Prayer is a deeply personal encounter with the personal presence which permeates everything. Like all personal encounters, it moves gradually and with much hesitation towards trust and genuine openness, demanding in turn self-revelation, self-acceptance, self-confidence, self-assertion, self-surrender. Prayer leads us from alienation and distancing toward intimacy and communion. In the process, we give over our efforts to dominate and control, gradually yielding and finally surrendering. We are drawn out of ourselves and into the divine milieu, enlarging our field of vision, recognizing ourselves as part of an immensity, a flow, a great mystery, an intricate web of interaction. Some mystics compare it to a dance–a wondrous, music-drenched dance, where movement and personal presence cause our self-consciousness to melt and our awareness of everything around us to be heightened. Prayer leads us to awareness–alert noticing and empathy.
Thomas Merton reminds us that the love of God, which seeks us in every situation and seeks our good, also seeks our awakening. It is in and through prayer that we are awakened and our freedom reconnected with the purpose within the universe.
Praying for others is directing this focus on divine love outwards towards other energy maps, sending our openness and our yielding to circumstances and situations external to ourselves. It isn’t asking God to change her mind, nor is it a magical effort to control according to our own desires and fears. It is reflecting radial energy, focusing it with our psychic powers, communicating compassion. We send peace and harmony and love towards others to become part of the dynamic process affecting their energy field. The power of prayer is the power of radial energy communicated in and through the capacities of our own consciousness.
In Catholicism, as with Christianity generally, we pray in and with the risen and cosmic Christ. In his complete and total surrender to God in life and in death, Jesus has been swept up in the compassion of God which rules the universe. This is the meaning of the tradition that he is now “sitting at the right hand of God.” He has given himself over to the radial energy which seeks to reconcile all things and harmonize the cosmos.
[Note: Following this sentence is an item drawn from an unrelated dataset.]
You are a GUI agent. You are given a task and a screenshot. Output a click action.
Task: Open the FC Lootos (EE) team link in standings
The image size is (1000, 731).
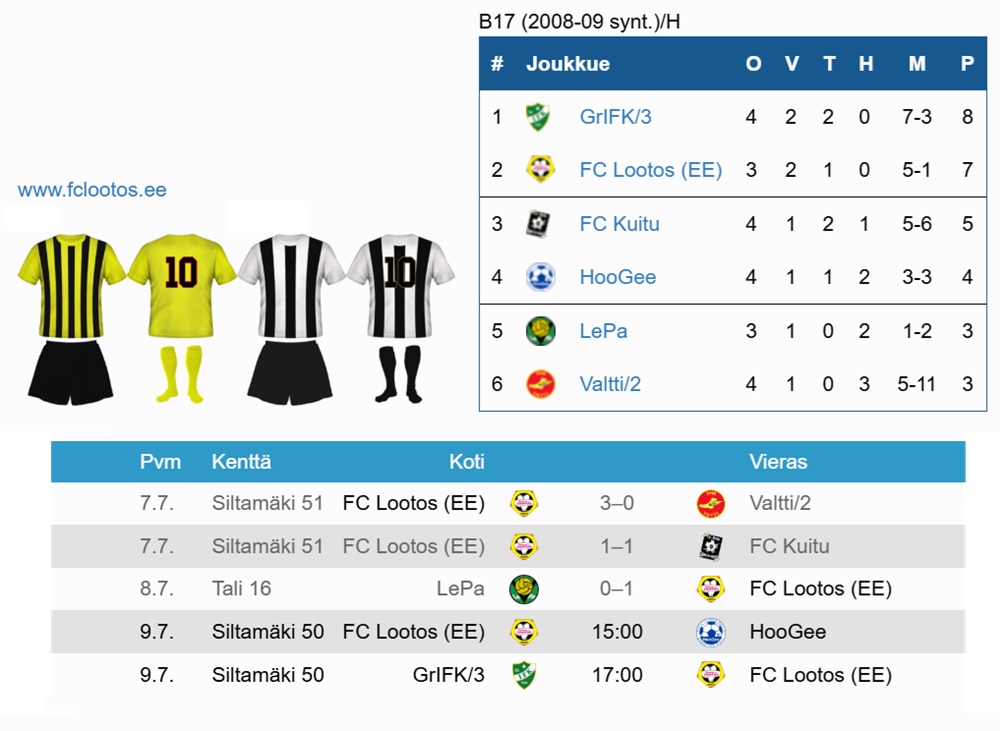coord(651,170)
He is in complete communion with the creative force that brings everything into being and nurtures life and thought and love. In consciously joining ourselves to him, clinging to his surrender and his openness, we can and do experience a letting go of our external self with all of its fears and desires and an openness to God’s Basileia, where healing and liberation put us in harmony with the elegance of the universe and its divine source and goal.